"The Pride", au Jean Vilar jusqu'au 9 octobre

"The Pride", Amour(s) secret(s) en français, emmène le spectateur dans l'intime. Une pièce qui évolue sur deux époques : 1958 et 2008.
Trois hommes et une femme, Sabine Haudepin, pour un texte anglais signé Alexi Kaye Campbell, et qui traite de l'homosexualité.
Une atmosphère que l'actrice affectionne :"J'aime ce théâtre anglo-saxon. Ce sont à la fois des comédies de société et des textes qui racontent des choses qui parlent au plus grand nombre. Ici l'auteur nous raconte une histoire que Tchekhov aurait pu écrire. Ce sont des êtres qui sont animés tous, par un désir de vie meilleure".
Un texte qui n'élude pas les problèmes de solitude physique et affective : "Ils vivent dans un désert affectif et tournent en rond avec des espoirs déçus, et je trouve ça très tchékhovien".
Un texte pour deux époques, avec lesquelles Sabine Haudepin jongle magistralement : "Je pensais que ce serait plus compliqué que cela, mais on est tellement pris par les détails techniques, qu'ils permettent d'évacuer les questions de cet ordre. Je saute de 1958 à 2008 avec des sentiments différents et des émotions différentes".

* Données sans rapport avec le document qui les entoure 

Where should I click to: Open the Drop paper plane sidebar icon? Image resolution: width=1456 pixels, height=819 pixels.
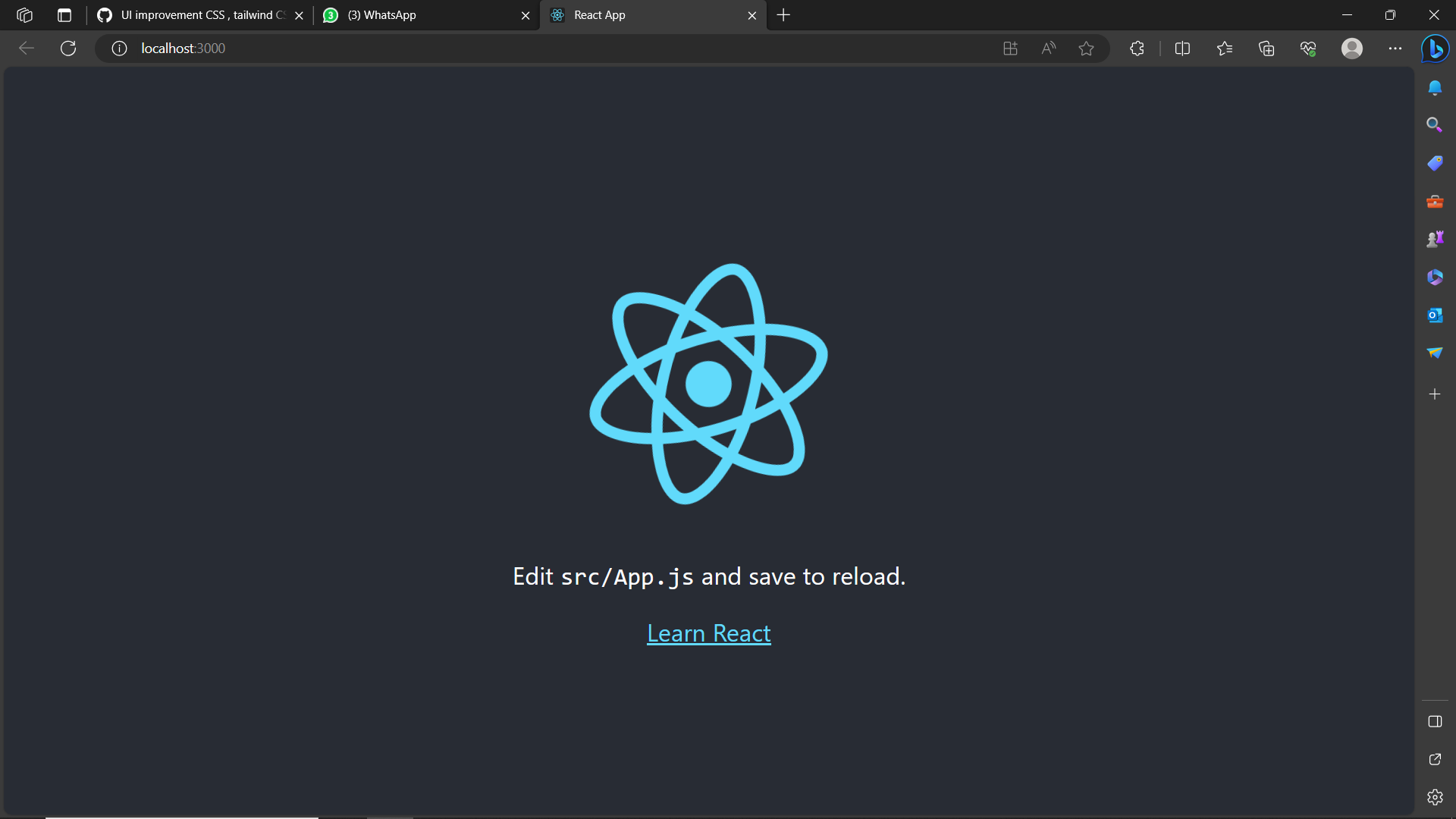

Une femme qui manipule le non-dit, sans tout à fait comprendre ce qui lui arrive avec son mari : "C'est une grande intuitive, elle essaie d'interpréter des éléments qui se présentent autour d'elle, dans sa vie avec cet homme. Et puis petit à petit le puzzle se met en place et elle va comprendre ce qui lui arrive".
Un personnage qui est sauvé par cette légèreté dont elle est capable : "Elle a aussi une grande foi en l'avenir. C'est quelqu'un qui est persuadé que les choses ne peuvent que s'améliorer. Elle croit en l'avenir et veut aller de l'avant, sans fléchir".
Un spectacle sans tabou dont on ne sort pas indemne, annoncent les créateurs.